Self development: The dark night of the soul


Sarbani Sen takes a spiritual journey of self development to a mythical union.

This concept is taken from a poem written by the mystic Saint John of the Cross in the 16th century. In 1577, he was imprisoned for nine months during which he wrote about his “dark night of the soul.” The original poem narrates the journey of the soul to mystical union with God. The journey is called ‘Dark Night’ in part because darkness represents the fact that the destination (God) is unknowable, as is the path.

“In an obscured night
Fever’d with love’s anxiety
I went, none seeing me
Forth from my house where all things quiet be.”

This poem does not refer to the difficulties of life in general but rather in the purgation that is the road to the divine. How far can we relate this to our contemporary world and everyday life? For me it couldn’t explain better the feelings we can go through during the long months of winter, when energies are low, and we spend a lot of time in our houses, waiting for the Spring to emerge and bring back it’s (de)lightful odours, flowers and smiles.

In shamanic culture, according to Jamie Sams, a Native American shamanic healer and author of the book Dance your dreams, the black night of the soul is a period in the life of a person where there is chaos and confusion without respite.  Often, life will present tests and more tests, one source of grief after another, where devastating experiences seem to be never ending. These terrible periods, according to Native Americans, force us to reevaluate what we think, what we feel, what is really important, what values give us strength and how to let go from what no longer serves us. They create a major adjustment to reality, which leads us to reconsider our priorities. As Jamie puts it: “In most life lessons, the Coyote administrated me the worst scenarios for me to be able to learn to surf the REALLY HIGH waves. I can be swept away many times in a row but always continue surfing. And in the end, I can laugh. I needed to discover humor. And eventually I understand that I don’t need to apologize for anything happening in my life, that there’s no need to explain to anyone the old jokes of my chaotic and paradoxical dance.”

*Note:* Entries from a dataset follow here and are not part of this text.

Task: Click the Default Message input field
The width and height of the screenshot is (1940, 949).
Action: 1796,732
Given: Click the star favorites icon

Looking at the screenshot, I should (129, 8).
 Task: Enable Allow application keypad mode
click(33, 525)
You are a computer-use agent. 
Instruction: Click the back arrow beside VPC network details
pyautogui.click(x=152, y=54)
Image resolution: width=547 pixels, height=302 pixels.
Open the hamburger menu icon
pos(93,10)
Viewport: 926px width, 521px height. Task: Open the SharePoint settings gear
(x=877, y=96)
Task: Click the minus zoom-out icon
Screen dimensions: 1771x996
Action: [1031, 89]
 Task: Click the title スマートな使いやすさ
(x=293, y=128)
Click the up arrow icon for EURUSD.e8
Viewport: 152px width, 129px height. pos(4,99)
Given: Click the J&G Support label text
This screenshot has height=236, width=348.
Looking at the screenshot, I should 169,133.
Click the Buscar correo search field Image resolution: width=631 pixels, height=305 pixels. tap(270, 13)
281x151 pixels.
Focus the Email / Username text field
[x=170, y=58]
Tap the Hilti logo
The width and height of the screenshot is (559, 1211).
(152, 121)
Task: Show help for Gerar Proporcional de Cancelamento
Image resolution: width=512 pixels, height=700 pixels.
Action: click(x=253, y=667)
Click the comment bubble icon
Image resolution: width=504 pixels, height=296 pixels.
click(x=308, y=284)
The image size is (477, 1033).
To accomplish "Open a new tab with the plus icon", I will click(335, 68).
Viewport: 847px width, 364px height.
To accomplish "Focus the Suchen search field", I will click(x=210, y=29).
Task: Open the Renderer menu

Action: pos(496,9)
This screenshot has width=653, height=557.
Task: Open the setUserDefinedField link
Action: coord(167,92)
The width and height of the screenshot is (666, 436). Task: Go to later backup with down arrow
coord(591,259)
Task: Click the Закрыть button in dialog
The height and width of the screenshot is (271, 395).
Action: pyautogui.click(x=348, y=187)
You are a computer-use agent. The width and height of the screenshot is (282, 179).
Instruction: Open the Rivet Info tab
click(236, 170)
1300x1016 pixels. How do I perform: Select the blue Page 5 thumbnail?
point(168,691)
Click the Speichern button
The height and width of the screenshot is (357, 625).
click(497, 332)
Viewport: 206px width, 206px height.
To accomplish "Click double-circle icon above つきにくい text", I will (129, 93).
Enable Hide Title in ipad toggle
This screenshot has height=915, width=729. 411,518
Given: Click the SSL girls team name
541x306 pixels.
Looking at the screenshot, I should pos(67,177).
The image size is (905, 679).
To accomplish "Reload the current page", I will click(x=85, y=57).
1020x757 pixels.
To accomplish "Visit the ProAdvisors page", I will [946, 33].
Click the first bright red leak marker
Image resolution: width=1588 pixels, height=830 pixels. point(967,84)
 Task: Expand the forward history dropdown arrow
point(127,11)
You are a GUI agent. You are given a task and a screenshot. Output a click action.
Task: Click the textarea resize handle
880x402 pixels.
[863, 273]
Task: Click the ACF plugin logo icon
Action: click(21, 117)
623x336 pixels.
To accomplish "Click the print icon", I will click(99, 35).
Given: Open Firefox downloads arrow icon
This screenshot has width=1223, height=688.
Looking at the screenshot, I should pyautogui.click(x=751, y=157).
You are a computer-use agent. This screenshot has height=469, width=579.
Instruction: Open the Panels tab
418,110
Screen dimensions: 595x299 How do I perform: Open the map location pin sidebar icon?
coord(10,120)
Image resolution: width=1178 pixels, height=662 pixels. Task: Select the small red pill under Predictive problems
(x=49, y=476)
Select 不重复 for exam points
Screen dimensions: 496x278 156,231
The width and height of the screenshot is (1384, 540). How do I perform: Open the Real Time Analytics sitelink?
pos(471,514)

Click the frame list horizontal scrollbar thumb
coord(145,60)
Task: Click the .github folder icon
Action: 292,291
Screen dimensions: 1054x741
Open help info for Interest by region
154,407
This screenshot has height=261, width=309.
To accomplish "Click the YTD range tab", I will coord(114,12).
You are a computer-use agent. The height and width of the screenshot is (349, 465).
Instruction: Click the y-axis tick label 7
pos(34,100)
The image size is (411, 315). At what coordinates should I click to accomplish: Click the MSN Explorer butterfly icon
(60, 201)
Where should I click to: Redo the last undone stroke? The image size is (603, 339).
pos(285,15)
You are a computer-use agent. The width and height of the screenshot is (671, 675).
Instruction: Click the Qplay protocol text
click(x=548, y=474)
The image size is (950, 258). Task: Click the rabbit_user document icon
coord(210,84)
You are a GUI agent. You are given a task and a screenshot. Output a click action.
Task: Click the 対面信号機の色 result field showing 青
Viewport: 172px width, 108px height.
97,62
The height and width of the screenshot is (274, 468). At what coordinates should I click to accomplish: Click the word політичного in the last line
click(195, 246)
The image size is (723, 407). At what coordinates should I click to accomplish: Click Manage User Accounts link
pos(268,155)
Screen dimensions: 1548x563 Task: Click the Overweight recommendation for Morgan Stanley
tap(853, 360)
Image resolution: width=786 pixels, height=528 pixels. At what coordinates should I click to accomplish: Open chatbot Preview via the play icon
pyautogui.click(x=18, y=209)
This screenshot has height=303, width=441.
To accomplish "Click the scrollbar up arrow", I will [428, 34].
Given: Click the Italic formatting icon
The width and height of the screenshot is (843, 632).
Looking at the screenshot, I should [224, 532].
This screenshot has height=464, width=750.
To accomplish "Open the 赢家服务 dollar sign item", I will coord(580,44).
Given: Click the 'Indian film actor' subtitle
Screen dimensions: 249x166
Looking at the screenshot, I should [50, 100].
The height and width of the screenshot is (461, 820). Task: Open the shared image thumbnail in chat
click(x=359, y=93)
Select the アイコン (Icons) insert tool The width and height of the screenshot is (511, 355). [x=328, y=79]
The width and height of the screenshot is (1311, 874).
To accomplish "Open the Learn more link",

A dark night of the soul can happen to anyone after going through rapid spiritual progress. Once you activate the mirror, meaning once you start to become aware your outer reality is reflecting your inner reality, the lessons come swiftly whether you want them or not. If you’re surrounded by angry people, you are being called to explore feelings of unresolved anger in yourself. If people start to annoy you, you’re being called to learn patience and compassion for the trials and tribulations of others. You may be encouraged to start forming feelings of compassion for yourself, which may be an odd feeling if you’ve been beating yourself up for a long time over things.

If we’re feeling a lot of stress and anxiety about our daily life, that’s a big clue we are coming from a place of falseness and ego. And the negative emotions we feel are messengers. So we need to pay attention to what the world is trying to tell us. In modern spirituality and in ‘access consciousness’, the default of life is happiness and peace. Everything else is false, and it’s easy for us to get locked into situations that serve our ego instead of serving our true self. When we are aligned with our soul and connected to our higher self, life becomes easier and lighter. We stop chasing after dragons. We give up on having to be right all the time. But this can have an effect of shining a light on all the dark places in our life. We are being shown the places where our soul has been shattered. The dark night of the oul is all about healing those broken parts of ourselves, by showing us our dark sides.